Brian MacLaurin is a former newspaper journalist and national TV broadcaster, and one of the UK’s leading Public Relations operators, widely acknowledged as the man who introduced Sophie Rhys-Jones (now the Countess of Wessex) to Prince Edward.

Contents

MacLaurin, a Scot, has advised a variety of high-profile individuals over the last 20 years, ranging from Chris Tarrant, Noel Edmonds, Colin Montgomerie, to members of the Royal Family, and companies such as Chrysalis, Safeway, Global Radio, Northern and Shell, and launching Sony PlayStation.

Early career

MacLaurin started his career in 1967 as copyboy on the Sunday Express in Glasgow, before joining the Greenock Telegraph. In the early 1970s he joined Scottish Television and later became Industrial correspondent for ATV in the Midlands and a correspondent for ITN. In 1979 he took his first job in PR as Head of Press for Scottish TV, before joining Crown Communications as Communications Director in 1989.

MacLaurin

In 1993, MacLaurin launched his eponymous public relations agency – building the MacLaurin brand into a business employing 77 people and turning over nearly £6m a year. Other clients included Emap Elan, The Miller Group, BT Cellnet, and Associated New Media, and launching the Heart Radio stations in London and the Midlands for Chrysalis.

Sophie Rhys Jones and Prince Edward

In July 1993 MacLaurin was organizing a photoshoot between Sue Barker and Prince Edward to publicise a marathon real tennis game Edward was to play for charity. When Barker dropped out at the last minute, MacLaurin took Sophie Rhys-Jones, one of his staff, and introduced her to Prince Edward, after which they began secretly dating.

When Andrew Morton, the author of Diana: Her True Story revealed to Sophie in December 1993 that he knew about her relationship with Prince Edward, MacLaurin handled the subsequent publicity.

Topless pictures

In 1999, The Sun published historical topless pictures of Rhys-Jones with Chris Tarrant weeks before her wedding to Prince Edward.
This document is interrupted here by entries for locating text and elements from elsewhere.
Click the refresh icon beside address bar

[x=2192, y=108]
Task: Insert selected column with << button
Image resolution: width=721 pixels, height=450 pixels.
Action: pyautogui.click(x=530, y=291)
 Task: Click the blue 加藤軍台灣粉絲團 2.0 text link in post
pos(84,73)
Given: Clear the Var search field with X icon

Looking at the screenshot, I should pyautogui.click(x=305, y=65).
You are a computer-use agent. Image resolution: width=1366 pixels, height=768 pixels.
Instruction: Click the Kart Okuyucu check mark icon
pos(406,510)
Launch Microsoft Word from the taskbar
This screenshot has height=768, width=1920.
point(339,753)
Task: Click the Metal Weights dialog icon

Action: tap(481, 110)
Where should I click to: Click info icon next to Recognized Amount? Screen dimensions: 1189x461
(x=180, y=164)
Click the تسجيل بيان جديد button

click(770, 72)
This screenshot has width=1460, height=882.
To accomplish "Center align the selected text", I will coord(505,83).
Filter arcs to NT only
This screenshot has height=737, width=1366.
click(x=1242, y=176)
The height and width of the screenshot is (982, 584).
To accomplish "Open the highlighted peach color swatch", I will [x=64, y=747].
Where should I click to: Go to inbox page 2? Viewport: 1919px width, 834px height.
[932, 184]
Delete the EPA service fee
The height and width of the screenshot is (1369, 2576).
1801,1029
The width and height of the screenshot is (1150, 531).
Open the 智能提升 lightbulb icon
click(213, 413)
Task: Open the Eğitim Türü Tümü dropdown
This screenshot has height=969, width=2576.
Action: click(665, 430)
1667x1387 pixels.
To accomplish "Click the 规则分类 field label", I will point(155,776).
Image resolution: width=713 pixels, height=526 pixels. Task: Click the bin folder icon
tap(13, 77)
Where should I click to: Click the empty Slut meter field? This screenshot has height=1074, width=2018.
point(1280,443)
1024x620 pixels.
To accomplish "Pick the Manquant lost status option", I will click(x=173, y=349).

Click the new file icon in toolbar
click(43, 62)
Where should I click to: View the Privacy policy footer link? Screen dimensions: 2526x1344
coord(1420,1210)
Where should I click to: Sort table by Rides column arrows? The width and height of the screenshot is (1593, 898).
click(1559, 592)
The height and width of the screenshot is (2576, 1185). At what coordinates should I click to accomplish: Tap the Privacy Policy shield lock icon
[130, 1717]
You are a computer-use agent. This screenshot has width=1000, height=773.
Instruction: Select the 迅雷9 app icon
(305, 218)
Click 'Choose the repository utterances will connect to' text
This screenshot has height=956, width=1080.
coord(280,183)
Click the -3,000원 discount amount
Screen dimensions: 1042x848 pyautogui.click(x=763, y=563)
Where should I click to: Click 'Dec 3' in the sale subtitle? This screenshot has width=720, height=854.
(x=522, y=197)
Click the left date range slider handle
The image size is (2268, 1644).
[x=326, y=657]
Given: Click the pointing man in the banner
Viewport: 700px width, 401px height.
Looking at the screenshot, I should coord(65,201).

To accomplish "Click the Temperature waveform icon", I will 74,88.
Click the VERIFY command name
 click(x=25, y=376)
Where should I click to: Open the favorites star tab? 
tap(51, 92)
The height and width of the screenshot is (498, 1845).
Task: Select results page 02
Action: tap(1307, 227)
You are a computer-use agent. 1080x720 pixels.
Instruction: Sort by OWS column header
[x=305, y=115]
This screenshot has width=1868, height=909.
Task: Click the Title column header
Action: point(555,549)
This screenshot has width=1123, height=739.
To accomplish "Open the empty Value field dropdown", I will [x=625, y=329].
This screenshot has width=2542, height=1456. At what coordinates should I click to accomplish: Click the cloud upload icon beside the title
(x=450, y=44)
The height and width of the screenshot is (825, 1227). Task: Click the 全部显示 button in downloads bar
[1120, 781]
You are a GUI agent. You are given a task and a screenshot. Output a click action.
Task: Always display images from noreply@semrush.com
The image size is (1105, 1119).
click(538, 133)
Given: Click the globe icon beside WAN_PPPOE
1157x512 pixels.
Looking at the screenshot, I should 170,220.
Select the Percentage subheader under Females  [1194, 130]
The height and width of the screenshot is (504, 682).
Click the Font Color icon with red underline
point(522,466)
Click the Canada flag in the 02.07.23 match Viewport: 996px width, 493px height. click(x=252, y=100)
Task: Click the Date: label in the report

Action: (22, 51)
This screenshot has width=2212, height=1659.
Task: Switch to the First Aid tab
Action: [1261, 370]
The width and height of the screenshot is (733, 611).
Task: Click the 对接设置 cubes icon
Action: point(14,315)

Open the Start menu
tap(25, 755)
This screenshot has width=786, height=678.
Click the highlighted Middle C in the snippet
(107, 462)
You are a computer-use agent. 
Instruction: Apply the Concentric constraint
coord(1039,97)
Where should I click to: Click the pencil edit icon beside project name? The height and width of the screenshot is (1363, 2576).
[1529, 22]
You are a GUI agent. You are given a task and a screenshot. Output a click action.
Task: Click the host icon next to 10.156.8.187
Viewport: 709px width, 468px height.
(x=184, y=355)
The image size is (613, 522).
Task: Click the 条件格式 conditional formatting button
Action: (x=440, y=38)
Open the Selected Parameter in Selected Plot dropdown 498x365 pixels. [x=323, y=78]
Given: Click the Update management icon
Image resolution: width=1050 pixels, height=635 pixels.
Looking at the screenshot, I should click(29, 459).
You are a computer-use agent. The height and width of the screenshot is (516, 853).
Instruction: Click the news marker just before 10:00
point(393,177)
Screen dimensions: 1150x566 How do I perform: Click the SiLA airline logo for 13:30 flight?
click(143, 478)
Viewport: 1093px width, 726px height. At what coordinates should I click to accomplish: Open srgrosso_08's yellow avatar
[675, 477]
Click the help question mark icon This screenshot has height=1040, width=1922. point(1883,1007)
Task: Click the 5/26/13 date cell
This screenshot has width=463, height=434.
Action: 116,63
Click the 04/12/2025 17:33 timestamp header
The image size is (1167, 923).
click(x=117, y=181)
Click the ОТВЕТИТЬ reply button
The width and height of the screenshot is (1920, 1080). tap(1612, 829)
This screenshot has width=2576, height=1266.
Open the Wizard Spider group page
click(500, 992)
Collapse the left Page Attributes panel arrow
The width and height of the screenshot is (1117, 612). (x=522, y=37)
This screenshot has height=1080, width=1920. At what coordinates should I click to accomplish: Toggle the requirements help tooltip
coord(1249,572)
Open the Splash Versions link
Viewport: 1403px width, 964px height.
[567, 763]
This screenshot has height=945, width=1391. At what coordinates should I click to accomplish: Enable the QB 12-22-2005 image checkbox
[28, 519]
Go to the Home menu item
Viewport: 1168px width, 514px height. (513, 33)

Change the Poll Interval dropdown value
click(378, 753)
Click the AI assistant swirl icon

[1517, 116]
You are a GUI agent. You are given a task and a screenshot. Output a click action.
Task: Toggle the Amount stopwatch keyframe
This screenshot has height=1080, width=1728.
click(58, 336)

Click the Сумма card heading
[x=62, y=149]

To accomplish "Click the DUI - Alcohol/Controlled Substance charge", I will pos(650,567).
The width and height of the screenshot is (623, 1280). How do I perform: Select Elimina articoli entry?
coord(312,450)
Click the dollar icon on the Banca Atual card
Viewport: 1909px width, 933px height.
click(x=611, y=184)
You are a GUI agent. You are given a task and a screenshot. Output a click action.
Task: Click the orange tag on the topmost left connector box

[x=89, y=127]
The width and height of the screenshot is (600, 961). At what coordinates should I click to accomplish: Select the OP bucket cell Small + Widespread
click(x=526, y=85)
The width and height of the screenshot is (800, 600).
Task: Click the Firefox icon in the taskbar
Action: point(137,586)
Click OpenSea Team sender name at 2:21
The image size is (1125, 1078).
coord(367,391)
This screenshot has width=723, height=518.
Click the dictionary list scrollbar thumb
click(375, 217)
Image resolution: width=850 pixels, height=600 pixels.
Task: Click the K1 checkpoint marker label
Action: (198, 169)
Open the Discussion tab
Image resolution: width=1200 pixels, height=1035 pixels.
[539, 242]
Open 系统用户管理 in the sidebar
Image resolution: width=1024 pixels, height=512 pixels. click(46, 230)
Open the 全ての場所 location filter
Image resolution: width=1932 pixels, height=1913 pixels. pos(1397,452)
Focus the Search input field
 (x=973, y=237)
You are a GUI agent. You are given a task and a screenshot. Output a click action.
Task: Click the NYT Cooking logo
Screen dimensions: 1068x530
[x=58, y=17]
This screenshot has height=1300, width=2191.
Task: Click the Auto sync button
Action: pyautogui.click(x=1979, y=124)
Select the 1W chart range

MacLaurin defused the crisis with an “ingenious plan” which resulted in the Sun Editor David Yelland printing a front-page apology to Rhys-Jones and Prince Edward. Yelland later admitted MacLaurin “absolutely took me to the cleaners.”

Cheriegate

In December 2002, Brian MacLaurin and his colleague Ian Monk were tasked with advising Carole Caplin and, through her, Peter Foster around their involvement in the so-called “Cheriegate” affair, when Cherie Blair, wife of then Prime Minister Tony Blair, admitted the fraudster Peter Foster had helped her negotiate the purchase of two flats in Bristol. It created a “media storm”, making front-page news in many national newspapers.

Richard Desmond

For five years, MacLaurin handled the PR for Richard Desmond, and “masterminded his transformation from vilified porn baron to respectable newspaper proprietor”, shepherding the Northern & Shell boss through some of the most “colourful episodes in recent Fleet Street history,” including the reported episode when Desmond goose-stepped in front of the bosses of the Telegraph.

Sale of MacLaurin

In 2001 MacLaurin sold his company to Hatch Group for more than £6m – pocketing around £4m as the 81% owner of the company. In 2003, he wanted to “return to the media coalface” and he founded Brian MacLaurin Associates, when he was asked to advise John Magnier over his high-profile spat with Alex Ferguson and whose clients now include Global Radio, Europe’s largest commercial radio group, and Andrey Melnichenko, the Russian billionaire.